◆ What this task involves: Whenever the string "contents" turns up in a line of the data below, copy that line.

=== Exercise materials ===

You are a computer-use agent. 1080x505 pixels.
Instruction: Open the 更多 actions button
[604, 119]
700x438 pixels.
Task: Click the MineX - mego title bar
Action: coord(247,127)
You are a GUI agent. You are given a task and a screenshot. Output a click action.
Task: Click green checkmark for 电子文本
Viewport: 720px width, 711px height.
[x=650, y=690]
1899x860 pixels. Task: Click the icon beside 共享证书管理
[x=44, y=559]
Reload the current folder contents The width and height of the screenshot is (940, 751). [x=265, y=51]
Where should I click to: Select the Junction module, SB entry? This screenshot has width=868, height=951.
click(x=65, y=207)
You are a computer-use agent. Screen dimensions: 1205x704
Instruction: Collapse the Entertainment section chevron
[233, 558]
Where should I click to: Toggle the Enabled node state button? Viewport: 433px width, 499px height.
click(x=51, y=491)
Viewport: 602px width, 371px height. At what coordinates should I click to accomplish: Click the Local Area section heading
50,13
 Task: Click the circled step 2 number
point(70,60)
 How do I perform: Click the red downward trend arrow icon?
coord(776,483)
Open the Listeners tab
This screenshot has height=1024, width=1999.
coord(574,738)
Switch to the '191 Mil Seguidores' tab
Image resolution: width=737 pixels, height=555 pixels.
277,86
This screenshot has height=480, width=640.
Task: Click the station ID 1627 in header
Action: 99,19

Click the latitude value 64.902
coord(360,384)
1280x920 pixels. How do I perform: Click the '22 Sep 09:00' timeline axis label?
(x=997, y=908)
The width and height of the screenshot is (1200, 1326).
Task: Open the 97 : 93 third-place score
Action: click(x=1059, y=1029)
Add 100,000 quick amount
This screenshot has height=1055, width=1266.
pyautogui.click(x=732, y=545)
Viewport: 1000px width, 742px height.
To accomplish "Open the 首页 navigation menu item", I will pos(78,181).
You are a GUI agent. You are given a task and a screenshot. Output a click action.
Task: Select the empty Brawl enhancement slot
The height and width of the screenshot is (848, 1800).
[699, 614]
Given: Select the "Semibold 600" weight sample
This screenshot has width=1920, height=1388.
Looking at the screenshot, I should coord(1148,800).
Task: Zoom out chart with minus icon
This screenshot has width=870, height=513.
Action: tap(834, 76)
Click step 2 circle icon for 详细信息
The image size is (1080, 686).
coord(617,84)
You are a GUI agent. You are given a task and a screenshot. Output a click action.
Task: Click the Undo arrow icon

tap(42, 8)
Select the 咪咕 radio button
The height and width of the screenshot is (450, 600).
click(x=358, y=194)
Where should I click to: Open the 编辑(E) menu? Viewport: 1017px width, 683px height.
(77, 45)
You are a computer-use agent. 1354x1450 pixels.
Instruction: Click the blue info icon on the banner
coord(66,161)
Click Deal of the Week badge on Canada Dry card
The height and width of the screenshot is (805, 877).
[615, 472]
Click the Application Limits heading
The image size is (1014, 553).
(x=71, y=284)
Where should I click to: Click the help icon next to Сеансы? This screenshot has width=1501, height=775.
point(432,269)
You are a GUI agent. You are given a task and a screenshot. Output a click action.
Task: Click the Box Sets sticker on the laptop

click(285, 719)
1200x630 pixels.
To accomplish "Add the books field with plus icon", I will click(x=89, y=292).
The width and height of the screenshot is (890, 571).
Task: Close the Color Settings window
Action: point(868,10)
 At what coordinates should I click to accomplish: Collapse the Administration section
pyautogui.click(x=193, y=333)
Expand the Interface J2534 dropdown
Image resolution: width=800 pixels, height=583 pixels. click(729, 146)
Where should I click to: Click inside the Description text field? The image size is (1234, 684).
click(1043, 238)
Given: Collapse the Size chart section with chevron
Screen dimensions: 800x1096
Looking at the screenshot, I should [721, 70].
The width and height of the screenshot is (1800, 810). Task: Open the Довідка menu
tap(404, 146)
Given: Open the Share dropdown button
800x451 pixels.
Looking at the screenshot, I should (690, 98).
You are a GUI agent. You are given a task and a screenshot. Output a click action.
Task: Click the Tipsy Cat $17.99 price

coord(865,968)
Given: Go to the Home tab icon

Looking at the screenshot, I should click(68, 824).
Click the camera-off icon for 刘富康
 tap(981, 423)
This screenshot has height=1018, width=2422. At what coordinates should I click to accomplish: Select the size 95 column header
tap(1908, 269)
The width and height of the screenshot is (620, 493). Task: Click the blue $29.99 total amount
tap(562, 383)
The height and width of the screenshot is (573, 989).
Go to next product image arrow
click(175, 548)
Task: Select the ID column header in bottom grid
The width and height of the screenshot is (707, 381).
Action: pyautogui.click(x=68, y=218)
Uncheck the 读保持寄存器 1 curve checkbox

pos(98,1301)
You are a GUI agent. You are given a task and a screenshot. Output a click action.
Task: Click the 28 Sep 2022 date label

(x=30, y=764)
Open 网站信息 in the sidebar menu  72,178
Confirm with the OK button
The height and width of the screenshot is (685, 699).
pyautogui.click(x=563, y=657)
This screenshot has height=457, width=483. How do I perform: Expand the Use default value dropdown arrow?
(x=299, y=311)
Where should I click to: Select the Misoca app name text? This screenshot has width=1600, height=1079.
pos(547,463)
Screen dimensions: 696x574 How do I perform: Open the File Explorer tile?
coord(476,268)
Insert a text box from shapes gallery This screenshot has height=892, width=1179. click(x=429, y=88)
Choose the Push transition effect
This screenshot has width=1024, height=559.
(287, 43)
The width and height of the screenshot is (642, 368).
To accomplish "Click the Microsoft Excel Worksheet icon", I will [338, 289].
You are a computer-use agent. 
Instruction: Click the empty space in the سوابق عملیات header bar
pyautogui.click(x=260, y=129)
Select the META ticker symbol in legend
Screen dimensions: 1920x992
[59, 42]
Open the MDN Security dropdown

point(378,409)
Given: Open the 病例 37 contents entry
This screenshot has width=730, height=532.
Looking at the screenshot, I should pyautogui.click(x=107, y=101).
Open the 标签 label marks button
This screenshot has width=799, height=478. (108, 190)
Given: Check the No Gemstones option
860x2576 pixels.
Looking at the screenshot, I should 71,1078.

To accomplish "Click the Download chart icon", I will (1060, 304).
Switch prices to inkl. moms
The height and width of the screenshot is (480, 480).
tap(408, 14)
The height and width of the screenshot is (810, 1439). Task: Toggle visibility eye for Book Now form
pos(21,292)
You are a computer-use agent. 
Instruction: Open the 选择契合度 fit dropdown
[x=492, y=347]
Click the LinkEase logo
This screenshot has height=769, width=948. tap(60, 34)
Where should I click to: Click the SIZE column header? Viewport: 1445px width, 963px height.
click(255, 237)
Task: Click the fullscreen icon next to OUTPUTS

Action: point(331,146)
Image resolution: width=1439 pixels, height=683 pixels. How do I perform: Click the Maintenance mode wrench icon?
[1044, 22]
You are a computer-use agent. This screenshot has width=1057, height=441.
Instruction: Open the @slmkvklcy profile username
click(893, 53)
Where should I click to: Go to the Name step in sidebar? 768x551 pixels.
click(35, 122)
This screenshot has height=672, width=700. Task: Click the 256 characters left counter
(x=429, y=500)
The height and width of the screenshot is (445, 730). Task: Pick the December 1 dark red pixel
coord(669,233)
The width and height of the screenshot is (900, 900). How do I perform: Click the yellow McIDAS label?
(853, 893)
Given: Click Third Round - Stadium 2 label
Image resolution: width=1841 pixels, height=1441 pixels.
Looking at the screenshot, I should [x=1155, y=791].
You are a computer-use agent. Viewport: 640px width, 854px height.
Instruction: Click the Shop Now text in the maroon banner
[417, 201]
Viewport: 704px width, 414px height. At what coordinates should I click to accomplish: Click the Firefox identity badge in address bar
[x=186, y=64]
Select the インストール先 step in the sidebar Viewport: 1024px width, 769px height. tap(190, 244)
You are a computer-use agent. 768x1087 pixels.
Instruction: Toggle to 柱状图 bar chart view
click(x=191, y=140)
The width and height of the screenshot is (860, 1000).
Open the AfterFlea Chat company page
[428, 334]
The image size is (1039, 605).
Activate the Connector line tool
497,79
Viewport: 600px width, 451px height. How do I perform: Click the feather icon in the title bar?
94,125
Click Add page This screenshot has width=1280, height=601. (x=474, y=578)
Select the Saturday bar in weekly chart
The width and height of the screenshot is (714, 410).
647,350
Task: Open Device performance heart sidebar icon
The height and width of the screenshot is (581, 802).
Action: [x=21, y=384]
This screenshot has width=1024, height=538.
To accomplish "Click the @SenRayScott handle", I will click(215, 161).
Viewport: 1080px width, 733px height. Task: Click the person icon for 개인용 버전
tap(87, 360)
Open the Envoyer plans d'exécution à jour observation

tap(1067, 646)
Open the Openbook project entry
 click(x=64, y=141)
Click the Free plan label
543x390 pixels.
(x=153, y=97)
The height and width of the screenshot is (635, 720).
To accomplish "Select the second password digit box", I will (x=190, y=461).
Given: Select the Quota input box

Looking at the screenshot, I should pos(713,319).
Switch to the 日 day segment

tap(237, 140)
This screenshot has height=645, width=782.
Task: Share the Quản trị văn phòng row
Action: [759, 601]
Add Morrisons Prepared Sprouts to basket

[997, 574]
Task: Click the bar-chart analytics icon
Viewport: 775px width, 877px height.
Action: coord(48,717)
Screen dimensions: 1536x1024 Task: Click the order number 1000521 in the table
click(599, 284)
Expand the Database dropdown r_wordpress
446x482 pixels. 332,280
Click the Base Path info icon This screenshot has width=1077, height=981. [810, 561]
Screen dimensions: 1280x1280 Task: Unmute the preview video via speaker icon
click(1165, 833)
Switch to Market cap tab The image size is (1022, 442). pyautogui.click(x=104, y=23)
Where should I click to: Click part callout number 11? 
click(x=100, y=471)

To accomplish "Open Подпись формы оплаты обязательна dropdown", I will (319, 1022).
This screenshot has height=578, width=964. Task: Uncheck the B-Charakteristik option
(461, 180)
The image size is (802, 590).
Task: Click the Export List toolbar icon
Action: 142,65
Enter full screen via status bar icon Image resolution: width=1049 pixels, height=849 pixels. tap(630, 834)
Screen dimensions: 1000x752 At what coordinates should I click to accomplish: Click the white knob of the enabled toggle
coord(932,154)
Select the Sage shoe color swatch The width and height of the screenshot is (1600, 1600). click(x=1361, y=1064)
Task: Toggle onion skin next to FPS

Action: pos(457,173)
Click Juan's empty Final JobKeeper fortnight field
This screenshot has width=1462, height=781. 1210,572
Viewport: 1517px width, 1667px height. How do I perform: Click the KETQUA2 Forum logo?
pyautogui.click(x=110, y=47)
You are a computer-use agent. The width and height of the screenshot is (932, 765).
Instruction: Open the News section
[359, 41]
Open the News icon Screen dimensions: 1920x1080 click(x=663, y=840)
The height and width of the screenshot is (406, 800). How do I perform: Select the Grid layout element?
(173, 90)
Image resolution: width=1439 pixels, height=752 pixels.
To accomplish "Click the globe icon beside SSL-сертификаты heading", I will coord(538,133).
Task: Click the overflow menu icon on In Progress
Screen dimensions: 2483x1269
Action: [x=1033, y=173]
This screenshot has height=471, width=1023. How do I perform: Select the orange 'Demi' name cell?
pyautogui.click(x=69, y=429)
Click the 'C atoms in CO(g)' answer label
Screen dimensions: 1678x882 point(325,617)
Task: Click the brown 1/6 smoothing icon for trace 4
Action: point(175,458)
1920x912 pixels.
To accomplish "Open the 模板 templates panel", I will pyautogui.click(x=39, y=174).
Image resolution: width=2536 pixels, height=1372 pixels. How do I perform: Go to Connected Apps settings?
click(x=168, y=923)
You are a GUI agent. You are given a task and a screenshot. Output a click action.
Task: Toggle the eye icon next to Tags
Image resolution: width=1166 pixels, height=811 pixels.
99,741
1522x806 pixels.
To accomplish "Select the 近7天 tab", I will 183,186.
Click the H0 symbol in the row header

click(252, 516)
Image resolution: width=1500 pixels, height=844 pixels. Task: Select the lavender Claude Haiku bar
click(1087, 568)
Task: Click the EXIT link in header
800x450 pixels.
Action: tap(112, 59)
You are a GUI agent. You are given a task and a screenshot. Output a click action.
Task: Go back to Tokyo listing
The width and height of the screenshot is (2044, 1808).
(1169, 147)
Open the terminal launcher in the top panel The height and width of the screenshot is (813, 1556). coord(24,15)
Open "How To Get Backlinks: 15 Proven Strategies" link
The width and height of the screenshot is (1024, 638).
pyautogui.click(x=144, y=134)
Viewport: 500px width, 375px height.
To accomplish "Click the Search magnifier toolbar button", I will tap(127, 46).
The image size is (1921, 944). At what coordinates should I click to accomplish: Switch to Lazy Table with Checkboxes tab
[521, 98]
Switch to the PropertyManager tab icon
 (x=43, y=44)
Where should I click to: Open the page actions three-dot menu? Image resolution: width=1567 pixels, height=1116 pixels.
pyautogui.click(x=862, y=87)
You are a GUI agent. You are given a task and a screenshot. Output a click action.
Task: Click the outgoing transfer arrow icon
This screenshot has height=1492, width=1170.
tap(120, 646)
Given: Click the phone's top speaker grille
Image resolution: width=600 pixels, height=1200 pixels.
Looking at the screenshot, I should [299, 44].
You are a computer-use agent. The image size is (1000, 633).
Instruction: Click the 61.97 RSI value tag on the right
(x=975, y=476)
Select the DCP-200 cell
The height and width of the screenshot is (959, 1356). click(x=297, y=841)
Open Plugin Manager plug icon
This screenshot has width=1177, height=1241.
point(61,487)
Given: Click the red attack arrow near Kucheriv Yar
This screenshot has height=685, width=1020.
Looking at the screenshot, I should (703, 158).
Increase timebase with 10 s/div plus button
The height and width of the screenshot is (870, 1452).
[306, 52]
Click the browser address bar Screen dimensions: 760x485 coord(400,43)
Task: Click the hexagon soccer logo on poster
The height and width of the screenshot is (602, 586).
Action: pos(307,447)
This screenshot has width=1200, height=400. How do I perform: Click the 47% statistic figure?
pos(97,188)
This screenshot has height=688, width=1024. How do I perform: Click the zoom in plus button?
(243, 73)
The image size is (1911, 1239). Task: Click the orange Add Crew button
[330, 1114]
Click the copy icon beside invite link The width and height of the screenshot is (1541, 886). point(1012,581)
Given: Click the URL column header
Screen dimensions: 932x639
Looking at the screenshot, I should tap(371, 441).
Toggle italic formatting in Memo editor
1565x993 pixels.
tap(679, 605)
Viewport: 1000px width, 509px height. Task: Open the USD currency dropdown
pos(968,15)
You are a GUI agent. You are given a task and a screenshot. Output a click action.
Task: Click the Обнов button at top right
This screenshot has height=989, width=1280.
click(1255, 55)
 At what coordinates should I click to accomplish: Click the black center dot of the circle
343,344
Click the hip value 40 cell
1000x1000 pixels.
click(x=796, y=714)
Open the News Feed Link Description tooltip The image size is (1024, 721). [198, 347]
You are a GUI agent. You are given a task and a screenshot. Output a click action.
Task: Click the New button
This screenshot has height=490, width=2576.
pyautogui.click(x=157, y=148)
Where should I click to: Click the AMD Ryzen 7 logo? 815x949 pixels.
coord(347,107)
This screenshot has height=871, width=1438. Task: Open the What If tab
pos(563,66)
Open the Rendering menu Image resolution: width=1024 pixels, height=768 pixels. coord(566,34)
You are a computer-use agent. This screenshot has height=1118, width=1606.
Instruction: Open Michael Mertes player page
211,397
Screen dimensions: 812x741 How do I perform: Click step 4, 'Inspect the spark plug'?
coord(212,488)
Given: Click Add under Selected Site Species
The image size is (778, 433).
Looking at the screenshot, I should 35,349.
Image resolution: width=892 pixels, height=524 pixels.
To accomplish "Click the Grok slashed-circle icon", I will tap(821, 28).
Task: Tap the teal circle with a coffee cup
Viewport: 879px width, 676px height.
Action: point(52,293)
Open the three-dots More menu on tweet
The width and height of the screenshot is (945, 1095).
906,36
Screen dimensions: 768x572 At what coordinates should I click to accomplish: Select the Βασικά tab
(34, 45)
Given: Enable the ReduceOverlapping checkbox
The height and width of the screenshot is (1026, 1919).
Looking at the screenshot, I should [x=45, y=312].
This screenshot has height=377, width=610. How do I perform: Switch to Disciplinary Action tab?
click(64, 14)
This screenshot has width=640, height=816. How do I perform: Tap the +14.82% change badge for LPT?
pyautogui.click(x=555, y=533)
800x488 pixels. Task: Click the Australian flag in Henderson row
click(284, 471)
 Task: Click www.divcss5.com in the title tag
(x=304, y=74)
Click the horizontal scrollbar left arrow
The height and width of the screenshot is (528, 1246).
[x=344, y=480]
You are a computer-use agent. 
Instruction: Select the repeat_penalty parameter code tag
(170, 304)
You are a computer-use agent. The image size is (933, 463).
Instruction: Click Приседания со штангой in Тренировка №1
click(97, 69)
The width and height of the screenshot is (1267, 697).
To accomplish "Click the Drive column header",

===

◆ Task solution:
Reload the current folder contents The width and height of the screenshot is (940, 751). [x=265, y=51]
Given: Open the 病例 37 contents entry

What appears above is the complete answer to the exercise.